Contemplando la Morosina, ammirando il suo bel visino e la sua poca loquacità, ridendo cogli amici, e pascendoci a buon mercato di tutte le scienze di questo mondo, si arrivò al cuor dell'inverno. Le Signore parlarono di ritornare alla città, ed il Signor Filostrato che odiava la campagna come la morte, le impaccò in un birroccione che le strascinò sane e salve fra le patrie mura. Fu nostro divertimento in quel giorno di correre come due Laquès davanti al loro ronzino; per cui posso dire che anche le gambe hanno avuto parte dell'amor mio, e ne hanno provato il peso. Così fossero state soltanto le gambe!...

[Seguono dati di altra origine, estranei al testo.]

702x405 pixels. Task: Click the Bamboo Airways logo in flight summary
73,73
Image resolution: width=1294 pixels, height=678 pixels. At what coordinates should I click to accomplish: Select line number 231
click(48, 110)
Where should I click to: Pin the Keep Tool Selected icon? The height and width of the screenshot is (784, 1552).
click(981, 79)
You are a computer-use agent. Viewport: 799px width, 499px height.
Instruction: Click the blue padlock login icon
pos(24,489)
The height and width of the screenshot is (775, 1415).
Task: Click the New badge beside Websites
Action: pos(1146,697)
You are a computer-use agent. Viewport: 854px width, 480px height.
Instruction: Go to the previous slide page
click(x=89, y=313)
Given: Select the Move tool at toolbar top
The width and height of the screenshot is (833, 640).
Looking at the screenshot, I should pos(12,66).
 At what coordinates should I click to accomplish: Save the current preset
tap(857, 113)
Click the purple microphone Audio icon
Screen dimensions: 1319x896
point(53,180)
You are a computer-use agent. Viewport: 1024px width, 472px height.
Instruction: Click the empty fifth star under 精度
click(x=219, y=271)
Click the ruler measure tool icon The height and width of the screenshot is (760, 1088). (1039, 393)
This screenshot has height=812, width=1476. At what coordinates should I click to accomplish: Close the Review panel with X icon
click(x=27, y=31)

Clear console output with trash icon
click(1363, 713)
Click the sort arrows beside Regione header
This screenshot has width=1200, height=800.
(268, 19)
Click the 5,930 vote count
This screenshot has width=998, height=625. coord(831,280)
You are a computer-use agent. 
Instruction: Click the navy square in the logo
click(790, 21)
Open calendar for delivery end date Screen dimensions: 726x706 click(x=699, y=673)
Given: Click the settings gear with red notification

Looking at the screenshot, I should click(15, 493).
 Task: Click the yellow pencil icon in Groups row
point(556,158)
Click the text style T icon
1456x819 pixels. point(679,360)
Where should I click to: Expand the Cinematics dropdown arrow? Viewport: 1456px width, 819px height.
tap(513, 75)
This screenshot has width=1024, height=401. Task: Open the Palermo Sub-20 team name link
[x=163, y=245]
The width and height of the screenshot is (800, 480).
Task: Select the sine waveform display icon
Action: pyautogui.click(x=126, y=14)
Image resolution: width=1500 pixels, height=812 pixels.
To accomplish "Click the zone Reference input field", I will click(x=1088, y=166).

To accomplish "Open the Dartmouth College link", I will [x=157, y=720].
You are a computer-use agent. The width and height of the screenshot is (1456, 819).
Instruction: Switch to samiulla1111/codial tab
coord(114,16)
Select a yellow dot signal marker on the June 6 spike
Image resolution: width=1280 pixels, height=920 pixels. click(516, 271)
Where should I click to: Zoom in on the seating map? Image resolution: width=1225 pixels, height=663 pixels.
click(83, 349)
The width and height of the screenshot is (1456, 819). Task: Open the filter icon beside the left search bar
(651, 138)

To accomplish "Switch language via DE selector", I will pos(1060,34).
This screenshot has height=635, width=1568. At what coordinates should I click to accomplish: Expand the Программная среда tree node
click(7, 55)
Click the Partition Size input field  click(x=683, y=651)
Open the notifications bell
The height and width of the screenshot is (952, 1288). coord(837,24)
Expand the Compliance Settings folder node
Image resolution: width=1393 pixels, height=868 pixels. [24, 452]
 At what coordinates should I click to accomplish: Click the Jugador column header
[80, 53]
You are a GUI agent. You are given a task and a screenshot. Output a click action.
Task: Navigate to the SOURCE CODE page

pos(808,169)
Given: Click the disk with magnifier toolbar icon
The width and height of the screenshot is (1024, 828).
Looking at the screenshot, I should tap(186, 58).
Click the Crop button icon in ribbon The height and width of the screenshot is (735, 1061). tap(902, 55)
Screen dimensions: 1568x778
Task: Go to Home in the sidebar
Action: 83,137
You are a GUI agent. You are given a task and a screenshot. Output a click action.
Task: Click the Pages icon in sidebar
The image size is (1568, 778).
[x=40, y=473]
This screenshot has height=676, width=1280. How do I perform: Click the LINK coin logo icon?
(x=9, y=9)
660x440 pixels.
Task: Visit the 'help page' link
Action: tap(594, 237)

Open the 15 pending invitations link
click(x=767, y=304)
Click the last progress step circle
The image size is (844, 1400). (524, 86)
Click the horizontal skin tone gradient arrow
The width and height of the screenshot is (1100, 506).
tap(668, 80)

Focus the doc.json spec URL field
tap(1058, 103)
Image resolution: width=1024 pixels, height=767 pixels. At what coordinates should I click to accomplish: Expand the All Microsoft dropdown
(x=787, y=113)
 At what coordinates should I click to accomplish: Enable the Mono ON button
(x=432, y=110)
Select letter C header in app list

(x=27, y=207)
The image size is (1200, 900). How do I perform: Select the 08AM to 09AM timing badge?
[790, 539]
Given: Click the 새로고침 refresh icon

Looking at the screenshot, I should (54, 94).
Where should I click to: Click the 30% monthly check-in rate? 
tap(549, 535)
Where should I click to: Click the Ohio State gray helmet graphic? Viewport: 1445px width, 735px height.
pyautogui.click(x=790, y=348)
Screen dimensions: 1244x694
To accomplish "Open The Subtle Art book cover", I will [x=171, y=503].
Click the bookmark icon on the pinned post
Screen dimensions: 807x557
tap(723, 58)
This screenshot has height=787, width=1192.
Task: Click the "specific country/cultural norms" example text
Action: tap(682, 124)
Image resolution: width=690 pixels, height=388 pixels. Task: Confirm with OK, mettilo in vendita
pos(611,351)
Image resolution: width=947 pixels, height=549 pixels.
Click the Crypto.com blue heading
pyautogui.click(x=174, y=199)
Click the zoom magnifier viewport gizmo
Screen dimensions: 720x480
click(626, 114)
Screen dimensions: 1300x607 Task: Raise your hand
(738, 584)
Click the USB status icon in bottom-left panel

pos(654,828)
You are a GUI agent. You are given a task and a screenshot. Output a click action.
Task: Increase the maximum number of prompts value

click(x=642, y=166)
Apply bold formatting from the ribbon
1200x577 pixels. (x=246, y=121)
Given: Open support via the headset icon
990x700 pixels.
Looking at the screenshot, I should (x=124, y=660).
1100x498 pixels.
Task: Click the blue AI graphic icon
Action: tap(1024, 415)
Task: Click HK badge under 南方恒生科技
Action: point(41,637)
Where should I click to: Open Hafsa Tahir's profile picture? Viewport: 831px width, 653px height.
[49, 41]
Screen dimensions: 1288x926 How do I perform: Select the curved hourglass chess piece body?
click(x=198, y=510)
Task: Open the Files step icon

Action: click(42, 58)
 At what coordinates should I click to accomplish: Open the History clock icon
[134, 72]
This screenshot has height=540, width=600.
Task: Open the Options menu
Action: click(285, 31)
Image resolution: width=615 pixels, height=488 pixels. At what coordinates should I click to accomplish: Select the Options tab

Benché le Signore fossero alla città, pure io faceva spesse visite alla campagna d'Anonimo; egli più spesso ancora ne faceva a me; e in conseguenza alle adorabilissime, e amantissime fanciulle. Poiché è vano il dire che io pure aveva trasportato in città il mio domicilio.
Ma nella casa di Anonimo non era egli solo l'innamorato, vi era il Signor Grisostomo, il quale prescindendo dalla sua debolezza universale per le femmine, amava la Signora Melliflua figlia primogenita d'un bravo agricoltore di quei dintorni. E noi ci divertivamo spesso a motteggiarlo, ed egli si divertiva nel girar intorno alla Melliflua come una vespa intorno al miele. E la Signora non diceva niente, e sperava nel futuro. Quello si poteva dire un amor pacifico! — vedremo poi com'egli andò a terminare, e conoscerete, che gli amori pacifici non sono i peggiori degli altri, né i più ridicoli, come sono rappresentati nelle farse.